**The task**
Check every line of the entries for "computer", and copy the lines that hold it.

**Input**
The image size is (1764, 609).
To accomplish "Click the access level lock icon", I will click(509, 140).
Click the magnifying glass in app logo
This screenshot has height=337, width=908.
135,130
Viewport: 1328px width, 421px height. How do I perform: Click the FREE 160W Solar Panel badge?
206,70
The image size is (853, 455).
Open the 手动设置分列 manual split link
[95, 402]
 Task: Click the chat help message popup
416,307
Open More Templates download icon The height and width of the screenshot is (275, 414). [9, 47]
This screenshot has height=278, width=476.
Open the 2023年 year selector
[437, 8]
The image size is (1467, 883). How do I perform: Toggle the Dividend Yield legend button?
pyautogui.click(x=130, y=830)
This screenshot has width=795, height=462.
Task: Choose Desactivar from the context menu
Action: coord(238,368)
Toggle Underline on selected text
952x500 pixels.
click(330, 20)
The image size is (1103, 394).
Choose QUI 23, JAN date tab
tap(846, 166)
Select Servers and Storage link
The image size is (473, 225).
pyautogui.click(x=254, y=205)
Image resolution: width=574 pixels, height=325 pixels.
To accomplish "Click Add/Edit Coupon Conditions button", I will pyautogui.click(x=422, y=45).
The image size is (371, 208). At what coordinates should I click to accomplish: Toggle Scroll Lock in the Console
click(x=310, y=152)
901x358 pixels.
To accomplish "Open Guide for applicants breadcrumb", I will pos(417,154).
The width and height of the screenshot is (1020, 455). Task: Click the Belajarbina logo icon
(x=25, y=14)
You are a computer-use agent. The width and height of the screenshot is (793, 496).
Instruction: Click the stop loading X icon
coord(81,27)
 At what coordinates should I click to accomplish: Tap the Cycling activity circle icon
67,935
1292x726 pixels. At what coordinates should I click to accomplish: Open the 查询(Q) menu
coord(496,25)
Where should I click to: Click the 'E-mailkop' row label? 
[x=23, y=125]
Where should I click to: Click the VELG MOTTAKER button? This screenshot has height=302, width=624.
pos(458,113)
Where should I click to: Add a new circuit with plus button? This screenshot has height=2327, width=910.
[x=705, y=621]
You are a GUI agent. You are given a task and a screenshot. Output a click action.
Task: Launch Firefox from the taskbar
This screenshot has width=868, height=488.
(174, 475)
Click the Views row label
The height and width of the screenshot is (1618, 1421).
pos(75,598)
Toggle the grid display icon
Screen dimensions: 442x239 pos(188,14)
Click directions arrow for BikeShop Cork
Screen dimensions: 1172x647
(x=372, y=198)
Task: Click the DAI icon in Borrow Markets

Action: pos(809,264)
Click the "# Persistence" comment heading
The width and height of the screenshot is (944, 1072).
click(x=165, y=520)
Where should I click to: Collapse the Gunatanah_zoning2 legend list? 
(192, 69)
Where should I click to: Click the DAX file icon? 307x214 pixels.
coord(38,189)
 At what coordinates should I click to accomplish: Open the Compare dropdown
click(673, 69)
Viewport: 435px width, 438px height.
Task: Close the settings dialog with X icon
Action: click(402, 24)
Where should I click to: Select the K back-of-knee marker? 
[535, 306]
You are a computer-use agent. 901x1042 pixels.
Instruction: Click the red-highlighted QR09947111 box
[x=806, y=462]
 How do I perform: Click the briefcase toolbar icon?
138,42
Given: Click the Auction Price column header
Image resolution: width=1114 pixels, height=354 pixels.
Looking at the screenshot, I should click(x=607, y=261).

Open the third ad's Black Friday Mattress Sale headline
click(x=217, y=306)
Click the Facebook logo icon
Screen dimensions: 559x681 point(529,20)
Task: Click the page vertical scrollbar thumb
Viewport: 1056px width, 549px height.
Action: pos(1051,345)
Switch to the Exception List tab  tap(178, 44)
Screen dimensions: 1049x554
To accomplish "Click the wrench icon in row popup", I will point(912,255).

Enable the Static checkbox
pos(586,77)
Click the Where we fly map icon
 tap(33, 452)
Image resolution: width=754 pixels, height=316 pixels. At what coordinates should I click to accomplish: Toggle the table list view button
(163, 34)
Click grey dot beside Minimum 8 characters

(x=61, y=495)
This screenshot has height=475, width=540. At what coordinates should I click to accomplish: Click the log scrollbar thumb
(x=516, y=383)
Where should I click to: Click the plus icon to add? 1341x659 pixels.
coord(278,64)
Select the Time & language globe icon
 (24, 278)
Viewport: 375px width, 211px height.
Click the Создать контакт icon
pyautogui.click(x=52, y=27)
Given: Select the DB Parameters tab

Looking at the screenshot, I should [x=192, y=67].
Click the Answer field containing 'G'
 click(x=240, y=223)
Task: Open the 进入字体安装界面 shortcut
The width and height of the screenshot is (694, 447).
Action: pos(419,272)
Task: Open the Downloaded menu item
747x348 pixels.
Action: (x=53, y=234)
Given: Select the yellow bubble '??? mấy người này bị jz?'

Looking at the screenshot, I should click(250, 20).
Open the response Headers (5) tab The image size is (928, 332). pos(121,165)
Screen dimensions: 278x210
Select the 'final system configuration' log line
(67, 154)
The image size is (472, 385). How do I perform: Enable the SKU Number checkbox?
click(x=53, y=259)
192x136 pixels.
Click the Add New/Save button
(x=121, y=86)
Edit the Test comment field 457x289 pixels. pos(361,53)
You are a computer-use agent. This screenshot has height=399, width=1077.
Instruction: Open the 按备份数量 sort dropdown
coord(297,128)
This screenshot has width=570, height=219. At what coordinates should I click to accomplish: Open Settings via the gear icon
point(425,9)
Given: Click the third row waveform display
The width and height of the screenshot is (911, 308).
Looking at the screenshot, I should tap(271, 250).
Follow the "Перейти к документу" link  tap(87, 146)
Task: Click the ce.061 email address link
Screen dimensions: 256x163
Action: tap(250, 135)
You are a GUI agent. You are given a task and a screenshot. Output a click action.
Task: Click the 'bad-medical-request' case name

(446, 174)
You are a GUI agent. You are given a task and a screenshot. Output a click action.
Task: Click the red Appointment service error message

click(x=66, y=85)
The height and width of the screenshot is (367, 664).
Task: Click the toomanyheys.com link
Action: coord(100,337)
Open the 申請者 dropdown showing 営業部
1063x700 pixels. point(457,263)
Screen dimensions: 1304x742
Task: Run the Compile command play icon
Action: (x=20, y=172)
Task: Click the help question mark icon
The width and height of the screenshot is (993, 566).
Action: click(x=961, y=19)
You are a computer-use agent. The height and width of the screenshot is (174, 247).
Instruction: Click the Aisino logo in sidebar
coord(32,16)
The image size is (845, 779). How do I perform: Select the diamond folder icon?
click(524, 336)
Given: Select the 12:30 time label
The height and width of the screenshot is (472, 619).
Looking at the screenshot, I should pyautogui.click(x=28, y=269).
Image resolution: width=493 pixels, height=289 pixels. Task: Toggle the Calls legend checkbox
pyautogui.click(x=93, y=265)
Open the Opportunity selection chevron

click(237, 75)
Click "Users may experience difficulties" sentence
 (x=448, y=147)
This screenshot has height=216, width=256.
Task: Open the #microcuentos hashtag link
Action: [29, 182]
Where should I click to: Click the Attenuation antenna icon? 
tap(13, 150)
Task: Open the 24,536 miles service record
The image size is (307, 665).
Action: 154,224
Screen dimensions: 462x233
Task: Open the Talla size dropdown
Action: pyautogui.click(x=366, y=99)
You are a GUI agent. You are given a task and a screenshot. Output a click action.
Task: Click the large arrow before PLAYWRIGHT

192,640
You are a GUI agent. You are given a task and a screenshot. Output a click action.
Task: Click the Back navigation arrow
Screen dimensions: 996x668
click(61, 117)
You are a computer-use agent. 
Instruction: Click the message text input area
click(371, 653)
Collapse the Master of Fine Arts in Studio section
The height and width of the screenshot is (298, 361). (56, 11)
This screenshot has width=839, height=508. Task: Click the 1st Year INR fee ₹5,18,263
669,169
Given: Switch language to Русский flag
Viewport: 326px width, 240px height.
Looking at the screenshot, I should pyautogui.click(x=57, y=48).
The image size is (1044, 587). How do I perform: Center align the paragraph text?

**Solution for this problem**
You are a computer-use agent. The width and height of the screenshot is (793, 496).
You are a computer-use agent. 901x1042 pixels.
You are a computer-use agent. This screenshot has height=399, width=1077.
You are a computer-use agent. The height and width of the screenshot is (174, 247).
You are a computer-use agent. 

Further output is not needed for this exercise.